Physiological functions of GLI-similar (GLIS) transcription factors and roles in disease
The GLIS1-3 proteins constitute a subfamily of Krüppel-like zinc finger transcription factors identified by the Jetten laboratory. These proteins play a critical role in a number of physiological functions and have been implicated in a variety of pathologies. Deficiency in GLIS3 gene in mice and humans leads to the development of neonatal diabetes, hypothyroidism, congenital glaucoma, hepatic fibrosis, polycystic kidneys, osteopenia, as well as developmental delay and facial dysmorphism. Moreover, single nucleotide polymorphisms in GLIS3 have been associated with an increased risk of type 1 and 2 diabetes. GLIS3 plays a critical role in the generation of pancreatic β-cell and in the regulation of insulin gene expression. These findings indicate that GLIS3 might be a therapeutic target for diabetes. Loss of GLIS2 expression leads to nephronophthisis, the most frequent genetic cause of end-stage renal disease among young adults. It is characterized by the development of renal fibrosis, inflammation, tubular atrophy, and ultimately renal failure. The induction of renal fibrosis in GLIS2 deficiency involves epithelial-mesenchymal transition (EMT) of tubule epithelial cells. Our goal is to study the molecular mechanism by which these proteins regulate gene transcription and understand their roles in disease.

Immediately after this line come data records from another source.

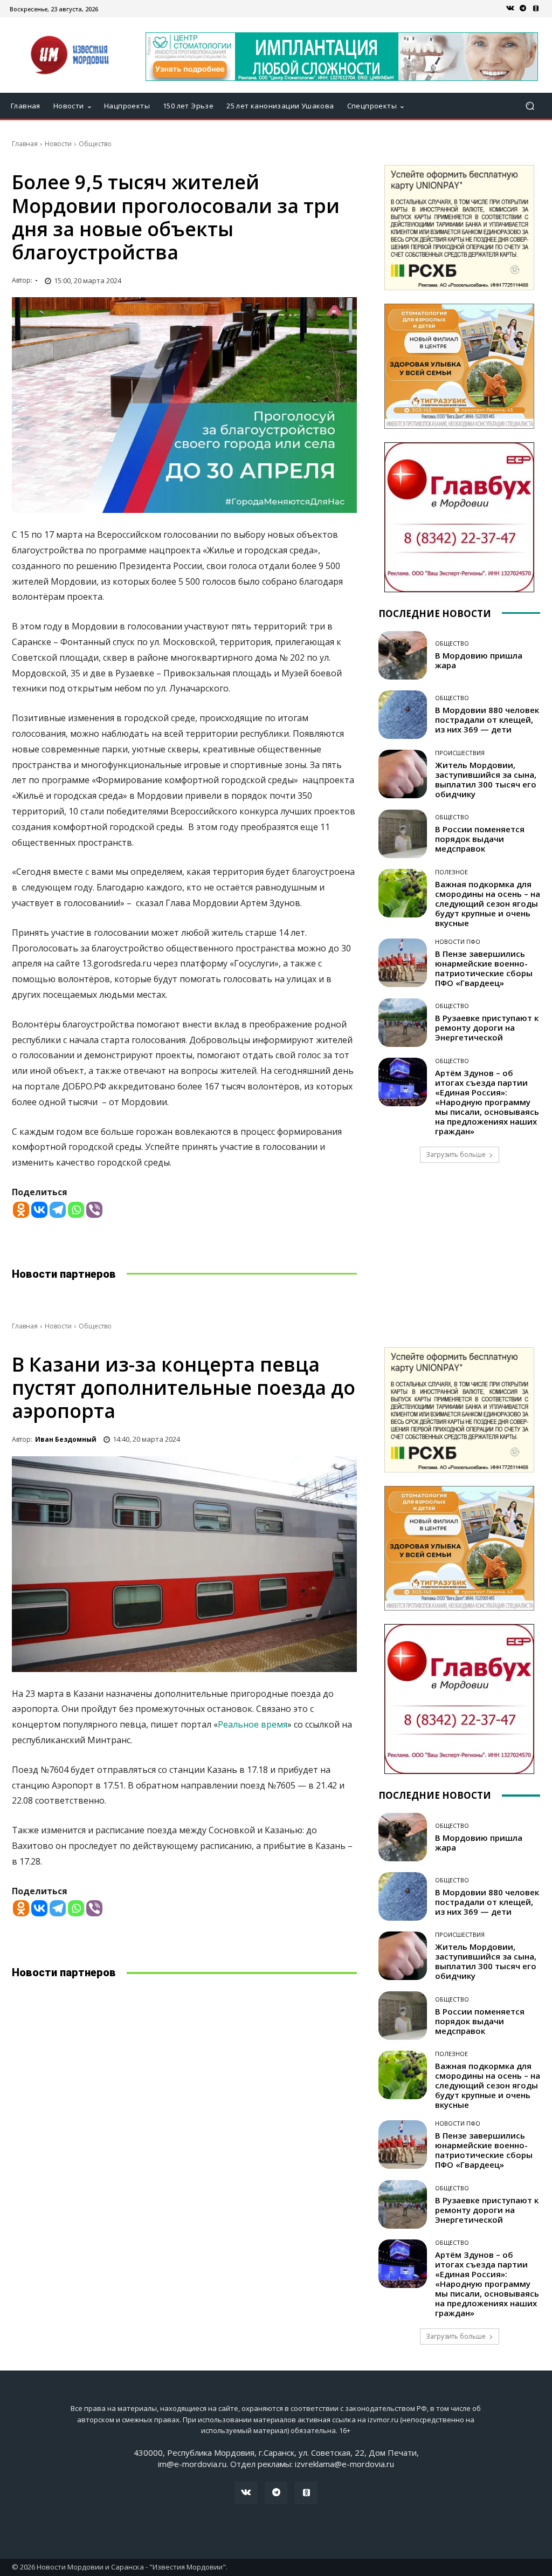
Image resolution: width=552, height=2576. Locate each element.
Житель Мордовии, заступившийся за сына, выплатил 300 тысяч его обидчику (485, 779)
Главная (25, 143)
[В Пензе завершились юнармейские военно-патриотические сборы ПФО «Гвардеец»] (402, 962)
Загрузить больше (456, 1154)
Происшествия (460, 753)
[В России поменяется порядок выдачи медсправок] (402, 834)
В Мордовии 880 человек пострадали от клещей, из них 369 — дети (487, 719)
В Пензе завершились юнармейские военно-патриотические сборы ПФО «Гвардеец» (484, 968)
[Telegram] (522, 8)
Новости (58, 143)
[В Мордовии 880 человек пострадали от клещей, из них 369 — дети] (402, 714)
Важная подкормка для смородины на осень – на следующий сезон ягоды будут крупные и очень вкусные (487, 903)
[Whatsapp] (76, 1210)
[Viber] (94, 1210)
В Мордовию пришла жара (478, 660)
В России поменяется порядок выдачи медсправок (480, 839)
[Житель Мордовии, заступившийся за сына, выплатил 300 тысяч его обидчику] (402, 774)
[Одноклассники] (535, 8)
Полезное (451, 872)
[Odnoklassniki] (21, 1210)
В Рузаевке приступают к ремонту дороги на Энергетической (487, 1027)
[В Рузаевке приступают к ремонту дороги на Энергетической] (402, 1022)
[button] (529, 106)
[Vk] (509, 8)
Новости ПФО (457, 941)
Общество (95, 143)
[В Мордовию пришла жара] (402, 655)
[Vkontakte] (39, 1210)
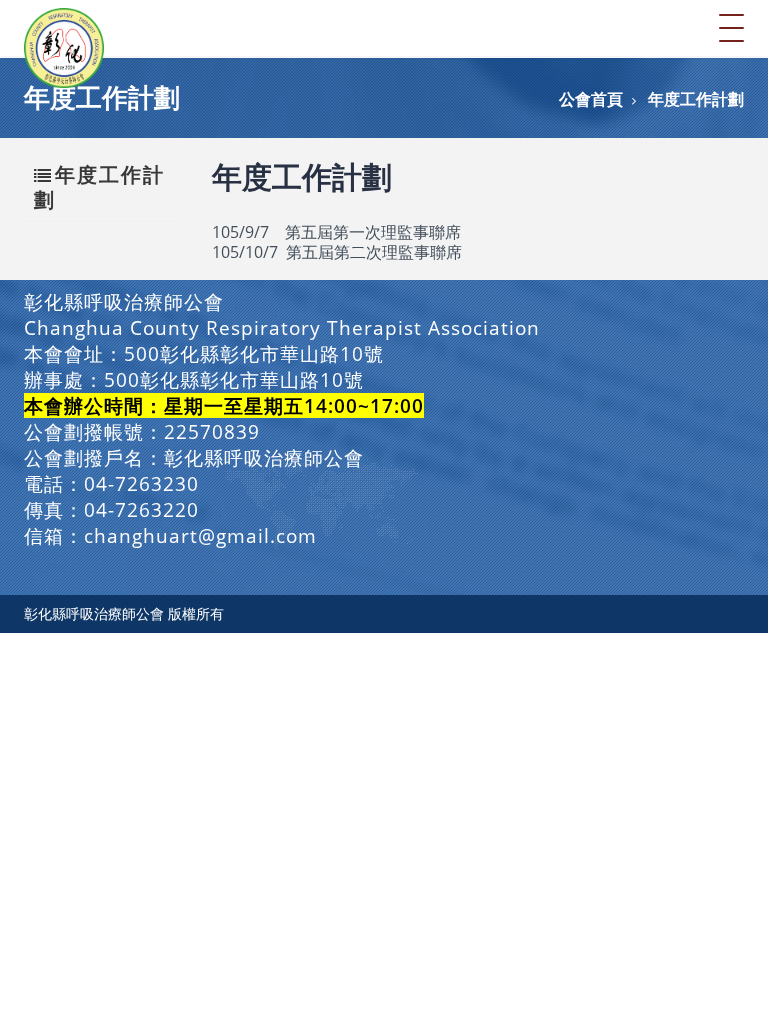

Dr. Anton Jetten received his Ph.D in Microbiology from the University Nijmegen, The Netherlands. Following postdoctoral fellowships at the Massachusetts Institute of Technology and the Roche Institute of Molecular Biology, Dr. Jetten joined the NCI in 1980 and the NIEHS in 1982 as principal investigator. He became Acting Chief in 2009 and Chief of the Laboratory of Pulmonary Biology in 2011. His research has been focusing on the study of the mechanism of action and the physiological functions of the retinoic acid-related orphan receptors (RORs) and GLI-similar (GLIS) transcription factor subfamilies as well as their roles in disease, particularly lung inflammation, autoimmune disease, obesity and diabetes. Dr. Jetten has published over 260 papers, to date, in scientific journals.